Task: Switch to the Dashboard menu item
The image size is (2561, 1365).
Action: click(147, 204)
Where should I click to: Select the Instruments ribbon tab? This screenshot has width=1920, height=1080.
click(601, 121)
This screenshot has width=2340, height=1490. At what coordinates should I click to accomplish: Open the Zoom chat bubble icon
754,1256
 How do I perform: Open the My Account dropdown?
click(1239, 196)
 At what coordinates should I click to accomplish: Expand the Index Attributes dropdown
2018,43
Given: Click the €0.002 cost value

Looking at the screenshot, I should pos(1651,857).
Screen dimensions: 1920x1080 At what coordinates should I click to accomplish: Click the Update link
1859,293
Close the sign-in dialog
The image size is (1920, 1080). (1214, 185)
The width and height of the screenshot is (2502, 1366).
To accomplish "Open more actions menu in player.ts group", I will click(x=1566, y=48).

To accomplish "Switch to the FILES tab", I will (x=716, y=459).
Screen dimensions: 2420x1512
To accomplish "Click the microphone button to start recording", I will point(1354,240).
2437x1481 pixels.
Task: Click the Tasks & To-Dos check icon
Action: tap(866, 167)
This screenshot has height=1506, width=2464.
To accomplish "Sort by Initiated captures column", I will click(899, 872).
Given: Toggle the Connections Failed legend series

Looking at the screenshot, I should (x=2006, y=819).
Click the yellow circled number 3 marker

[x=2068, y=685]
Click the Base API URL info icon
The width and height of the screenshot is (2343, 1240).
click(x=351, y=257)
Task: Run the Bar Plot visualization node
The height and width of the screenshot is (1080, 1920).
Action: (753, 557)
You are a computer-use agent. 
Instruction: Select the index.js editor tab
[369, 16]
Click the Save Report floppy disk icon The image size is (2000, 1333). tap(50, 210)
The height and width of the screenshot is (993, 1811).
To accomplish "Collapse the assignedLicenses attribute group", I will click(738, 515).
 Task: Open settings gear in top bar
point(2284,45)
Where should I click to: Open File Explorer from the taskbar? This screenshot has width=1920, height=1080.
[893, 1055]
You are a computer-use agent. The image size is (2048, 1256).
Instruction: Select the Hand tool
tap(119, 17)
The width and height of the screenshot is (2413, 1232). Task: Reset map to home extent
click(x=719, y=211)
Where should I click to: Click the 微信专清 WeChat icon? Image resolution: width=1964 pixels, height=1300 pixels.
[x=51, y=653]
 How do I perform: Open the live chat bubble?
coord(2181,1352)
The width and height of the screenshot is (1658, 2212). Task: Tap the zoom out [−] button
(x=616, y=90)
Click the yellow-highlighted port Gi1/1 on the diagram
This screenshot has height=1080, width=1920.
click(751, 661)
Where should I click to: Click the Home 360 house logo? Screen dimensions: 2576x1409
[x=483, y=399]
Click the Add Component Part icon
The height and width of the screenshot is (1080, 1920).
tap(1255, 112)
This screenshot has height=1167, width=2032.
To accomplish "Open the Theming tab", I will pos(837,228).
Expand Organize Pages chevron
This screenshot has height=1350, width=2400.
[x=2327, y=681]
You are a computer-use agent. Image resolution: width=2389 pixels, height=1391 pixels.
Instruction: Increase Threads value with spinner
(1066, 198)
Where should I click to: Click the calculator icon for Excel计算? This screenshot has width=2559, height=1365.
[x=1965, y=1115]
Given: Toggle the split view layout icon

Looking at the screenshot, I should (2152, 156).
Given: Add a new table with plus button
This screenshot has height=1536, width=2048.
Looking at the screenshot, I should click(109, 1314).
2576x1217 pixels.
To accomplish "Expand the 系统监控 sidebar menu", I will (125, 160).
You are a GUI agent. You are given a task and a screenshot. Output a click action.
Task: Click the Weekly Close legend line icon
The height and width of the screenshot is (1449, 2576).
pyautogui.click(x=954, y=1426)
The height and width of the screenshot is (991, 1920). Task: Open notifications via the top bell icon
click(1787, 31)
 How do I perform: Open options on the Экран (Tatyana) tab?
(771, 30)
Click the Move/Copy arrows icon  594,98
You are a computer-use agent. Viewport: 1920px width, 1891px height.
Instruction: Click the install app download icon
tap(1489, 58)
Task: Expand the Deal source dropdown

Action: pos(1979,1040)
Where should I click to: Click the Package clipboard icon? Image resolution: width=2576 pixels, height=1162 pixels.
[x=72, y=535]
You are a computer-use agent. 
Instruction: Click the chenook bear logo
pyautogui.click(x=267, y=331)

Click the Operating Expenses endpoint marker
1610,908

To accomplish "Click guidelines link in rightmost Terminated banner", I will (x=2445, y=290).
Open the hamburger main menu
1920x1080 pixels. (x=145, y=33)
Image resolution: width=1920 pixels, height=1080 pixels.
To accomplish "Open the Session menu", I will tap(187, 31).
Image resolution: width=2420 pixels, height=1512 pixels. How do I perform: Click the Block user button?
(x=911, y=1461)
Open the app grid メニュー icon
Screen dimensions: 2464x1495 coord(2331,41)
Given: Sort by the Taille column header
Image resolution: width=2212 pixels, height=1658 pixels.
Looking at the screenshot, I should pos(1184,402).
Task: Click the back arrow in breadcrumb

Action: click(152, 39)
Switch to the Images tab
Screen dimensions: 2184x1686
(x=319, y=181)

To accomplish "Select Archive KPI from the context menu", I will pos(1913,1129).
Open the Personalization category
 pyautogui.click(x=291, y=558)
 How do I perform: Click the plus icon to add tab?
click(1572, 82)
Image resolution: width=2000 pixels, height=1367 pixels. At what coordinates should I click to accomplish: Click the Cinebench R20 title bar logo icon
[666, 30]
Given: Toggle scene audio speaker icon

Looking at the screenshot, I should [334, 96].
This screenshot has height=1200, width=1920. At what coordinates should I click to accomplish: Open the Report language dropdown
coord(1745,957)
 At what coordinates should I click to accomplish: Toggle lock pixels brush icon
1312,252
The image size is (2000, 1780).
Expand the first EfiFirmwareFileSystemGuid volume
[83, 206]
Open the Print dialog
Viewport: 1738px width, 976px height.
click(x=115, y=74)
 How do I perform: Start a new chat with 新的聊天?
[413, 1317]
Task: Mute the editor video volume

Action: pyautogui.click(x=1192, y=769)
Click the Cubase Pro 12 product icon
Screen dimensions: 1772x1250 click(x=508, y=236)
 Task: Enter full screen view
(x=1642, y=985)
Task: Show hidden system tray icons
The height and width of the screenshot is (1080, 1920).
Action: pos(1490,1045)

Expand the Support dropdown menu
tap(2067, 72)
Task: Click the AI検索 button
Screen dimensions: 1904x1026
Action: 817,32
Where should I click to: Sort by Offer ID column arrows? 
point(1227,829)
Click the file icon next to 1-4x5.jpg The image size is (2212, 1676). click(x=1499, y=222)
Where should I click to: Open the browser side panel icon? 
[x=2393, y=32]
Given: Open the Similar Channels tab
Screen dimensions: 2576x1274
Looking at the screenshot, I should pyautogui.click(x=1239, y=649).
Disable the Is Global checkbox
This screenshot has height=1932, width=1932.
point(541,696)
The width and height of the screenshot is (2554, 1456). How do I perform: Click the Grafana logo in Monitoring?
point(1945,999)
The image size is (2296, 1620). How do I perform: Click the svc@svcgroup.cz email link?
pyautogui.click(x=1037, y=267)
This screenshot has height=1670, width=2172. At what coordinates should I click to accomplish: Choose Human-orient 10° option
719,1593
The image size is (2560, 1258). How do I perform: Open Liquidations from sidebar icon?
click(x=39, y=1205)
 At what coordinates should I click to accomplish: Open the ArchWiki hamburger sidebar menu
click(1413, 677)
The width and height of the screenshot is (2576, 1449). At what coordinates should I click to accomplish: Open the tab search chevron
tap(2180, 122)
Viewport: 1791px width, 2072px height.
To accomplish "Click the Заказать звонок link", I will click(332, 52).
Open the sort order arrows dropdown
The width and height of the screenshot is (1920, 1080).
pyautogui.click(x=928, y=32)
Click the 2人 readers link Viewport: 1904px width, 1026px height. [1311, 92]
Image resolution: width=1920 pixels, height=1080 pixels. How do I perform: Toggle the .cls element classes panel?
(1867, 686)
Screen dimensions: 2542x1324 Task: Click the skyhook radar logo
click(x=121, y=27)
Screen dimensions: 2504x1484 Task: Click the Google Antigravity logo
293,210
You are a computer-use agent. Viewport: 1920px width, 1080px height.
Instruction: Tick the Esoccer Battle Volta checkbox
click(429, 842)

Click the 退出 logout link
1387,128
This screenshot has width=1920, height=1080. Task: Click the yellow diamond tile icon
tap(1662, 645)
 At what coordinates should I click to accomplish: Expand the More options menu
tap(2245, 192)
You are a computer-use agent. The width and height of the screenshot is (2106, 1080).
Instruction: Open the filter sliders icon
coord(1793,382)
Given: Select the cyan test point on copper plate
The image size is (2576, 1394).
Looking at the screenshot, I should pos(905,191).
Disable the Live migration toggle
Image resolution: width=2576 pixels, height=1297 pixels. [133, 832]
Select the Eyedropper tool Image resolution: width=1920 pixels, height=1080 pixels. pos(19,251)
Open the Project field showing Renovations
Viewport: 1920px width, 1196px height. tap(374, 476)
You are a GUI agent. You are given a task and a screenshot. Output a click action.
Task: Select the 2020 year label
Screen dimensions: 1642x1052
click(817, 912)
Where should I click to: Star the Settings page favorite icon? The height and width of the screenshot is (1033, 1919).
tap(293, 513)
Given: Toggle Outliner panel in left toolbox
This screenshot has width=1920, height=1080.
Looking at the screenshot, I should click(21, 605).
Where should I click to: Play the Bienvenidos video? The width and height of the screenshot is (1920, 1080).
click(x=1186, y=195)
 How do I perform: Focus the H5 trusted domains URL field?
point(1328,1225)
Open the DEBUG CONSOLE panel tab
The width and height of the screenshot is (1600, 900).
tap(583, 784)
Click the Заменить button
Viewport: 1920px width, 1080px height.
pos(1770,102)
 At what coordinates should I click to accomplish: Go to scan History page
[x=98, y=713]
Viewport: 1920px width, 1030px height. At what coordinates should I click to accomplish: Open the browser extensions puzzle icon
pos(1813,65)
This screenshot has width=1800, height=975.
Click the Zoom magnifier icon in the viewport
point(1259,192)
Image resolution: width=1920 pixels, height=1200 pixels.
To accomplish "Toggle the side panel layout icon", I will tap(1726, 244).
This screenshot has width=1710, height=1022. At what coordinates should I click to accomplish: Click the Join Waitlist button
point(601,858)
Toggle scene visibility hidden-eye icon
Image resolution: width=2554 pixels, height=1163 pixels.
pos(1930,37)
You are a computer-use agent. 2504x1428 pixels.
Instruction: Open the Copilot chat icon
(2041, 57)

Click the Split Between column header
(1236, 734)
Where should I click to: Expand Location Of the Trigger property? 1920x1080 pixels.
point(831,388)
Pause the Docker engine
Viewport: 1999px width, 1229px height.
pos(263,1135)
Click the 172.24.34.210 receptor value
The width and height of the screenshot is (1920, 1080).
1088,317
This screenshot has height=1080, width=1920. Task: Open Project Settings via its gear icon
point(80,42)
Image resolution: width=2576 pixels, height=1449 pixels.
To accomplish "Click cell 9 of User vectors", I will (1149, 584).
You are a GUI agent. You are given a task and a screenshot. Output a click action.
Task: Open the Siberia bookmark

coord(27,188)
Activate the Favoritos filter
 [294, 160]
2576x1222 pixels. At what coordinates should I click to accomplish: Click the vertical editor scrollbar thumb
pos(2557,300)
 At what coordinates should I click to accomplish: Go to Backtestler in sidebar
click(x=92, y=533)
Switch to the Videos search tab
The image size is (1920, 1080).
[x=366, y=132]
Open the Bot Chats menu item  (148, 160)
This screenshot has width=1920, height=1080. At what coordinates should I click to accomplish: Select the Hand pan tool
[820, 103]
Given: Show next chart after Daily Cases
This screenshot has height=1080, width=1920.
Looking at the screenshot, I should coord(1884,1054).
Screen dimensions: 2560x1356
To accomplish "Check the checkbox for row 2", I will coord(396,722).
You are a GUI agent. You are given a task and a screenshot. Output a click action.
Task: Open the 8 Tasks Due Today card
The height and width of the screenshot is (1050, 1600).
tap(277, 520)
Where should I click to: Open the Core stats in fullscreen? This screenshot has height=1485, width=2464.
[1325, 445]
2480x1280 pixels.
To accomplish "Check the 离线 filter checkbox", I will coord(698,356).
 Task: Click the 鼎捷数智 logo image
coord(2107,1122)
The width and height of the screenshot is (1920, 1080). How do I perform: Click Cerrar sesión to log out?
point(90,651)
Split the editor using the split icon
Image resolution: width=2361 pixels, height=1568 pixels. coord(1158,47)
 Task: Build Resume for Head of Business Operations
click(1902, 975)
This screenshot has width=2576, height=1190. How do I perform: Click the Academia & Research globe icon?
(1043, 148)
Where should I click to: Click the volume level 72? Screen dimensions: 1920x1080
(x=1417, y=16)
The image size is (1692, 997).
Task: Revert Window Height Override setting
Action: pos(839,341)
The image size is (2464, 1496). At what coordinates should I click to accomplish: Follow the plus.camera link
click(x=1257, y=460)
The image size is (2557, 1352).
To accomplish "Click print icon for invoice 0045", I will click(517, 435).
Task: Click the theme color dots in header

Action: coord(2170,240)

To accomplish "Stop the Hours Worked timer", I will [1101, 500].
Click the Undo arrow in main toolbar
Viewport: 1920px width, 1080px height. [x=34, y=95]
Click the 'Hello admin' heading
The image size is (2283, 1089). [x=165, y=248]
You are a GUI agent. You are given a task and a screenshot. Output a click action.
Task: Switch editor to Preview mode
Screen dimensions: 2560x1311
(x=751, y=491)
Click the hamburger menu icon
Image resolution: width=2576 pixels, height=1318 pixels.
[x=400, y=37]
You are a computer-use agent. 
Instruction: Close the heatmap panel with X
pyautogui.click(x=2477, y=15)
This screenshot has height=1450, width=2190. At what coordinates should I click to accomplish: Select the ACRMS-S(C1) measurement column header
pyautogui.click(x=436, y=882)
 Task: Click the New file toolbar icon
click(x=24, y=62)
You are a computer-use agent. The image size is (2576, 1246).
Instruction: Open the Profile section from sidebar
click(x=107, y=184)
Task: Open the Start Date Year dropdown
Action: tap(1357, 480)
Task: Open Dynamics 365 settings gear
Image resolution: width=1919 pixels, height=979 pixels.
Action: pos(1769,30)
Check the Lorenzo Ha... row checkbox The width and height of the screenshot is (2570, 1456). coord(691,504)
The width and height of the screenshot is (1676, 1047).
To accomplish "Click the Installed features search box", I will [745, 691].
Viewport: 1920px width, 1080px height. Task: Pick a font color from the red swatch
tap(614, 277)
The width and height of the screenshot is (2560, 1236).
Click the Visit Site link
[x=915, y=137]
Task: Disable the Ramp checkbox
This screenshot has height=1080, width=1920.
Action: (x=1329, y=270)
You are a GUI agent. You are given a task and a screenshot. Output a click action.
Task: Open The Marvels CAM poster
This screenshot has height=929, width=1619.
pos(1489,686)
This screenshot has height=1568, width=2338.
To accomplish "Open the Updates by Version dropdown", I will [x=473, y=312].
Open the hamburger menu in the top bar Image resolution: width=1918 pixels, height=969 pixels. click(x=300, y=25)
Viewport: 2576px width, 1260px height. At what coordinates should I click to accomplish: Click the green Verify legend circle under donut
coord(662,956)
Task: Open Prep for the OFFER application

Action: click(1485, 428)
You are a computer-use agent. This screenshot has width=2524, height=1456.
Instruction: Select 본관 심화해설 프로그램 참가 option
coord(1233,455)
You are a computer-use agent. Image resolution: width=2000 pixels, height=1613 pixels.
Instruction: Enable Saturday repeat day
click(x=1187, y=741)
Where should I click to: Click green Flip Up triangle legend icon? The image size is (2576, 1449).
.....
**Work instruction**: Where a line above contains the string "computer", copy that line.

**Final answer**:
You are a computer-use agent. 
You are a computer-use agent. The image size is (2048, 1256).
You are a computer-use agent. Image resolution: width=2389 pixels, height=1391 pixels.
You are a computer-use agent. Viewport: 1920px width, 1891px height.
You are a computer-use agent. 
You are a computer-use agent. Viewport: 1920px width, 1080px height.
You are a computer-use agent. The width and height of the screenshot is (2106, 1080).
You are a computer-use agent. 2504x1428 pixels.
You are a computer-use agent. 
You are a computer-use agent. The image size is (2576, 1246).
You are a computer-use agent. This screenshot has width=2524, height=1456.
You are a computer-use agent. Image resolution: width=2000 pixels, height=1613 pixels.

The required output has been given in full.